%%

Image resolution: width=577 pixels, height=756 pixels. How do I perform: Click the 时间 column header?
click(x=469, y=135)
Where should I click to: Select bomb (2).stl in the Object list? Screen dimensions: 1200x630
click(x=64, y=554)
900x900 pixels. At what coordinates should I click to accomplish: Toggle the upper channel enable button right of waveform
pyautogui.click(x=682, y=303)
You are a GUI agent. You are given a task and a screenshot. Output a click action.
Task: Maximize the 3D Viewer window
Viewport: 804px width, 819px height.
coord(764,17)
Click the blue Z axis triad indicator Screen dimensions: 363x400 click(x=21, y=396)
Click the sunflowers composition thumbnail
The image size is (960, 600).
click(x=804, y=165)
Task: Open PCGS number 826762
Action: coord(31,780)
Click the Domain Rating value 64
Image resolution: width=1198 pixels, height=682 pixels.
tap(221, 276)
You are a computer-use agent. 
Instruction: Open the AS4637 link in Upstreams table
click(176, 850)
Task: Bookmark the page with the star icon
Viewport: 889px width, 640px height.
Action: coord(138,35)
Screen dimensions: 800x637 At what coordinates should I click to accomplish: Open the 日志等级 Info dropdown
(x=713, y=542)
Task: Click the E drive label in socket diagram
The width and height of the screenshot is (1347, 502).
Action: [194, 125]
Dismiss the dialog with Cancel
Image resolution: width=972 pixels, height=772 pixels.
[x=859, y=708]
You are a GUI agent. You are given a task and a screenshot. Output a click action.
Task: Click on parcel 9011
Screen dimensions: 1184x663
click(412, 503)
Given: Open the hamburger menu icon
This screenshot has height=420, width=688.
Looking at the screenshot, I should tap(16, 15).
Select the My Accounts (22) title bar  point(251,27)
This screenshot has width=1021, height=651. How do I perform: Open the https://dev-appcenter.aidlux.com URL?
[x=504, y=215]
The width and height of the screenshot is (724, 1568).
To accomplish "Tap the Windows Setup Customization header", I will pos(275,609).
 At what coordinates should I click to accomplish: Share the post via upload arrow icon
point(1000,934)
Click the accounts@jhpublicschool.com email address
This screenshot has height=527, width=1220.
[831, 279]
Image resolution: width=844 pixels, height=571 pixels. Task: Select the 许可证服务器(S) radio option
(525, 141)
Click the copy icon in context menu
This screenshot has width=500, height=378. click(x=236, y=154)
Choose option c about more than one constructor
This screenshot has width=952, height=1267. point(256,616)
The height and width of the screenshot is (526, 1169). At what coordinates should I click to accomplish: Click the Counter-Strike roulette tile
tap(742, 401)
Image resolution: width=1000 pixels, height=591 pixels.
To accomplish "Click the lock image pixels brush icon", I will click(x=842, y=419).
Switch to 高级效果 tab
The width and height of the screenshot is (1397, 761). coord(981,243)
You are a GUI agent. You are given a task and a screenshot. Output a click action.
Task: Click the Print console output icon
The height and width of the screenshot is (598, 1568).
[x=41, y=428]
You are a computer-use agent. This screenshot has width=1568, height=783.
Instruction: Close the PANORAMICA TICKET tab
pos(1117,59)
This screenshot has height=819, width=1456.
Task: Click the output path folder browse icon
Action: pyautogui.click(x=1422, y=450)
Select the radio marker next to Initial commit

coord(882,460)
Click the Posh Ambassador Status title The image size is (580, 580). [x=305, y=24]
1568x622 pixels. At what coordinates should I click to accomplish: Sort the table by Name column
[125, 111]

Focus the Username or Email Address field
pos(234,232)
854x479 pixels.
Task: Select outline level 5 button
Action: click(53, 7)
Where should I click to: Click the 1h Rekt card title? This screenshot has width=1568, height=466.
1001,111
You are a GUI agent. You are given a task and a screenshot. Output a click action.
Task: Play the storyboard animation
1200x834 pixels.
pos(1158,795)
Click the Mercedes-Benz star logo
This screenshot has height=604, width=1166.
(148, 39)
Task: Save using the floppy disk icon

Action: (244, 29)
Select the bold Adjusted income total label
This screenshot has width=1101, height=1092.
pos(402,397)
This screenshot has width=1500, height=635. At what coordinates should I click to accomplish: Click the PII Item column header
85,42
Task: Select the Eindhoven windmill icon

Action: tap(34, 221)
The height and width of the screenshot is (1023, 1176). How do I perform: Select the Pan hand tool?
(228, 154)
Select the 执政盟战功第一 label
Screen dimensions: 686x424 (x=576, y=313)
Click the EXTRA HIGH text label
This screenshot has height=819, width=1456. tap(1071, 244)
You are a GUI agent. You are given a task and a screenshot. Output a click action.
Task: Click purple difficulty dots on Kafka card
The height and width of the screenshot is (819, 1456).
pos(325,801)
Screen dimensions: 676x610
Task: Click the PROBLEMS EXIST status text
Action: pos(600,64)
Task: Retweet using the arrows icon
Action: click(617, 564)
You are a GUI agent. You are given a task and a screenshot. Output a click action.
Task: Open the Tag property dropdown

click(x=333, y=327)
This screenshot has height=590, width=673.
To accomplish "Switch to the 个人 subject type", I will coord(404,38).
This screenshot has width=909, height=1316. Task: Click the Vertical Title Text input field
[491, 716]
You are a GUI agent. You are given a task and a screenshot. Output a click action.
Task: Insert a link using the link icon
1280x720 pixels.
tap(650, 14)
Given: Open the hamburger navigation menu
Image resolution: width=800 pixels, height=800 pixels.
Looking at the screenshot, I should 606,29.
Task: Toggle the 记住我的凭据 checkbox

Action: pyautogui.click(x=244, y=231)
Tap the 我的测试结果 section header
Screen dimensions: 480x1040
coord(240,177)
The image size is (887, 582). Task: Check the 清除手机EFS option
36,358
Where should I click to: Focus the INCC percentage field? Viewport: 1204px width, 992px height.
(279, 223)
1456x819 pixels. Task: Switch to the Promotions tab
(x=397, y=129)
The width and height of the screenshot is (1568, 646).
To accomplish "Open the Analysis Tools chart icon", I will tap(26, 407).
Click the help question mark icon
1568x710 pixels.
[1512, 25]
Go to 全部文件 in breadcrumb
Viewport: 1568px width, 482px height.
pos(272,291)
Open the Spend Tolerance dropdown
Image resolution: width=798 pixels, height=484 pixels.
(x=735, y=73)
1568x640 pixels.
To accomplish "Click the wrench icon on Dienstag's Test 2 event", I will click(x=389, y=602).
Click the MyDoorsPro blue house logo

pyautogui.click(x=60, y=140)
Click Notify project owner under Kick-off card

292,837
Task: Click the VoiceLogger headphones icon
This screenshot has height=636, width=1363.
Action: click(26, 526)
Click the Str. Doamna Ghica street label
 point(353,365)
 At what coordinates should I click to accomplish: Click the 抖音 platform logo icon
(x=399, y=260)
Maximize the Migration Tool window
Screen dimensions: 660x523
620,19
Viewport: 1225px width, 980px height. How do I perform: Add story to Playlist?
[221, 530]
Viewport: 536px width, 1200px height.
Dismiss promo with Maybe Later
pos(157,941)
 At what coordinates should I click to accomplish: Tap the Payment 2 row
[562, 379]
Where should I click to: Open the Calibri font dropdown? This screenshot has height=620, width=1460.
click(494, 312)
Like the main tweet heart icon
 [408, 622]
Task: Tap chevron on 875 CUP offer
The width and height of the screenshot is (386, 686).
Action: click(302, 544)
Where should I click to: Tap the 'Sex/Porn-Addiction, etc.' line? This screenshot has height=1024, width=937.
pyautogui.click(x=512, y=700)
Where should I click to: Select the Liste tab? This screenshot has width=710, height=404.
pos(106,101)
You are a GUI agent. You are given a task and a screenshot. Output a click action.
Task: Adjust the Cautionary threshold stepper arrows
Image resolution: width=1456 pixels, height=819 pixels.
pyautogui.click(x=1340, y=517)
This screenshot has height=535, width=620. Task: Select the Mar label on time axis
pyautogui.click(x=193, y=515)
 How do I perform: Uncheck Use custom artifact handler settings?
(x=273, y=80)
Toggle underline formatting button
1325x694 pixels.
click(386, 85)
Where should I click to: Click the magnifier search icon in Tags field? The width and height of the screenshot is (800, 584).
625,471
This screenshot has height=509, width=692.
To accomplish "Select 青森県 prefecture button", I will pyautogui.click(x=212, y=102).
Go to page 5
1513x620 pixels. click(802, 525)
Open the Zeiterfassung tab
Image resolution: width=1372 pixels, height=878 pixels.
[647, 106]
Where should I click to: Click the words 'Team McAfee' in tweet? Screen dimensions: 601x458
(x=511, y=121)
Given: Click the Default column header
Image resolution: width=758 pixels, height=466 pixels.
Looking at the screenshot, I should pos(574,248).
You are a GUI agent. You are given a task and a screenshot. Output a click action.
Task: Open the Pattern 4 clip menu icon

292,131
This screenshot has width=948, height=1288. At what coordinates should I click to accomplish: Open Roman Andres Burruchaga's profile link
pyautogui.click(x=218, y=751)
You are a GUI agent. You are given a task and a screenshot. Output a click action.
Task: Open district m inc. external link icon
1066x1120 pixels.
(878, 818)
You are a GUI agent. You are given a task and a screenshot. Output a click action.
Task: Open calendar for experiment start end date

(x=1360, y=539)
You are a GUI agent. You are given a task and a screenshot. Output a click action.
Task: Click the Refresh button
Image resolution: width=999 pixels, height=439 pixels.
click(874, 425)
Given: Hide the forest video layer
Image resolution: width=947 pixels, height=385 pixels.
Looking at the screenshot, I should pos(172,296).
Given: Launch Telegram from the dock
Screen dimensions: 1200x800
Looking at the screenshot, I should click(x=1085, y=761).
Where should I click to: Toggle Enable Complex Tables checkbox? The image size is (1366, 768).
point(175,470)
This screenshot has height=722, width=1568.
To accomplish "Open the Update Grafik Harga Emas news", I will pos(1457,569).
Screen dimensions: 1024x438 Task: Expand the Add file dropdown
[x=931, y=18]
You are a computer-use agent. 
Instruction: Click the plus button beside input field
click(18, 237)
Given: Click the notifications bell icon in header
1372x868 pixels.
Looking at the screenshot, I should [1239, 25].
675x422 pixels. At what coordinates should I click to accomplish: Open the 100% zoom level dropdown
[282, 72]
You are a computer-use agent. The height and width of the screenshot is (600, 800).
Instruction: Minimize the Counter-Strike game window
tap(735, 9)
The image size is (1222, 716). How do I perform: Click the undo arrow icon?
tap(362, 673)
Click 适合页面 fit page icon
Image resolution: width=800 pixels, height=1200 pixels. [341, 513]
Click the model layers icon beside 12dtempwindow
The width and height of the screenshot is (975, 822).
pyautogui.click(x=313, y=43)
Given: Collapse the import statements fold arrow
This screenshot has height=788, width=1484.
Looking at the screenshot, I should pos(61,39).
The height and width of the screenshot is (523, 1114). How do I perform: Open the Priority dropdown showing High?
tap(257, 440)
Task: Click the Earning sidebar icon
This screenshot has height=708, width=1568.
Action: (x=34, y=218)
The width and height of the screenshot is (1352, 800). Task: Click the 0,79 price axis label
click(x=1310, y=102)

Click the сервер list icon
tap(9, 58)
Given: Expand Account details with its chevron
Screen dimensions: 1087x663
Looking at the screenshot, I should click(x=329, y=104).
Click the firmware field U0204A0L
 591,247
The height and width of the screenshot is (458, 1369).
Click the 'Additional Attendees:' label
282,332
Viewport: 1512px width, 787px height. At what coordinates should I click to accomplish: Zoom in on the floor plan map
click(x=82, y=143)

%%

- [Your instructions]
Please reproduce, exactly as they appear above, the lines from the line containing "Where should I click to: Select bomb" up to and including the line containing "Task: Bookmark the page with the star icon".

- [Output of the task]
Where should I click to: Select bomb (2).stl in the Object list? Screen dimensions: 1200x630
click(x=64, y=554)
900x900 pixels. At what coordinates should I click to accomplish: Toggle the upper channel enable button right of waveform
pyautogui.click(x=682, y=303)
You are a GUI agent. You are given a task and a screenshot. Output a click action.
Task: Maximize the 3D Viewer window
Viewport: 804px width, 819px height.
coord(764,17)
Click the blue Z axis triad indicator Screen dimensions: 363x400 click(x=21, y=396)
Click the sunflowers composition thumbnail
The image size is (960, 600).
click(x=804, y=165)
Task: Open PCGS number 826762
Action: coord(31,780)
Click the Domain Rating value 64
Image resolution: width=1198 pixels, height=682 pixels.
tap(221, 276)
You are a computer-use agent. 
Instruction: Open the AS4637 link in Upstreams table
click(176, 850)
Task: Bookmark the page with the star icon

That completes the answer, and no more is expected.